=== Begin Enclosure ===
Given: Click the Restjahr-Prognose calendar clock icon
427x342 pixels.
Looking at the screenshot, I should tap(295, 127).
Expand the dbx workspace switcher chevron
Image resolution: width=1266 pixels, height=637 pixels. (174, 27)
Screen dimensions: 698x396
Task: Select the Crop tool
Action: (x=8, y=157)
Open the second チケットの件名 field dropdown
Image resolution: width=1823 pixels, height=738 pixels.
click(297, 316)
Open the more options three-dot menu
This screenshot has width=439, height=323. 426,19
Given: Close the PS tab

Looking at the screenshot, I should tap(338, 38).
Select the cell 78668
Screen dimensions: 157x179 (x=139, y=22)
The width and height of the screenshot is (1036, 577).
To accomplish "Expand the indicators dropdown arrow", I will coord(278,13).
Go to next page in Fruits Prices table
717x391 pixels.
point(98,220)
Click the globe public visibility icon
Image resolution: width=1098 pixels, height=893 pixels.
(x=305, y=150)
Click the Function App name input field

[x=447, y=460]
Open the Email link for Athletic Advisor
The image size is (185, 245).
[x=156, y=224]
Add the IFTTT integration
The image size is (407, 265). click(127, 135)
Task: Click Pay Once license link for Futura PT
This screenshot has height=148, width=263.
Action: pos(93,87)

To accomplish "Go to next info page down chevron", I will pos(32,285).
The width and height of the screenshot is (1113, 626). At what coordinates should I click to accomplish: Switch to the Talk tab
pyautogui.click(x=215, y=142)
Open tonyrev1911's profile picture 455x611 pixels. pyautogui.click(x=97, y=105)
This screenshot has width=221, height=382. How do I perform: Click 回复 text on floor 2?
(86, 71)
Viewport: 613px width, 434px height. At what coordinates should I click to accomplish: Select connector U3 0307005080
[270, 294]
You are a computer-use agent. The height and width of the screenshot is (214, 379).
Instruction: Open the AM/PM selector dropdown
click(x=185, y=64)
=== End Enclosure ===
DIRECTIONS –
Write out every entry again exactly, please, with nothing missing.

SOLUTION –
Given: Click the Restjahr-Prognose calendar clock icon
427x342 pixels.
Looking at the screenshot, I should tap(295, 127).
Expand the dbx workspace switcher chevron
Image resolution: width=1266 pixels, height=637 pixels. (174, 27)
Screen dimensions: 698x396
Task: Select the Crop tool
Action: (x=8, y=157)
Open the second チケットの件名 field dropdown
Image resolution: width=1823 pixels, height=738 pixels.
click(297, 316)
Open the more options three-dot menu
This screenshot has width=439, height=323. 426,19
Given: Close the PS tab

Looking at the screenshot, I should tap(338, 38).
Select the cell 78668
Screen dimensions: 157x179 (x=139, y=22)
The width and height of the screenshot is (1036, 577).
To accomplish "Expand the indicators dropdown arrow", I will coord(278,13).
Go to next page in Fruits Prices table
717x391 pixels.
point(98,220)
Click the globe public visibility icon
Image resolution: width=1098 pixels, height=893 pixels.
(x=305, y=150)
Click the Function App name input field

[x=447, y=460]
Open the Email link for Athletic Advisor
The image size is (185, 245).
[x=156, y=224]
Add the IFTTT integration
The image size is (407, 265). click(127, 135)
Task: Click Pay Once license link for Futura PT
This screenshot has height=148, width=263.
Action: pos(93,87)

To accomplish "Go to next info page down chevron", I will pos(32,285).
The width and height of the screenshot is (1113, 626). At what coordinates should I click to accomplish: Switch to the Talk tab
pyautogui.click(x=215, y=142)
Open tonyrev1911's profile picture 455x611 pixels. pyautogui.click(x=97, y=105)
This screenshot has width=221, height=382. How do I perform: Click 回复 text on floor 2?
(86, 71)
Viewport: 613px width, 434px height. At what coordinates should I click to accomplish: Select connector U3 0307005080
[270, 294]
You are a computer-use agent. The height and width of the screenshot is (214, 379).
Instruction: Open the AM/PM selector dropdown
click(x=185, y=64)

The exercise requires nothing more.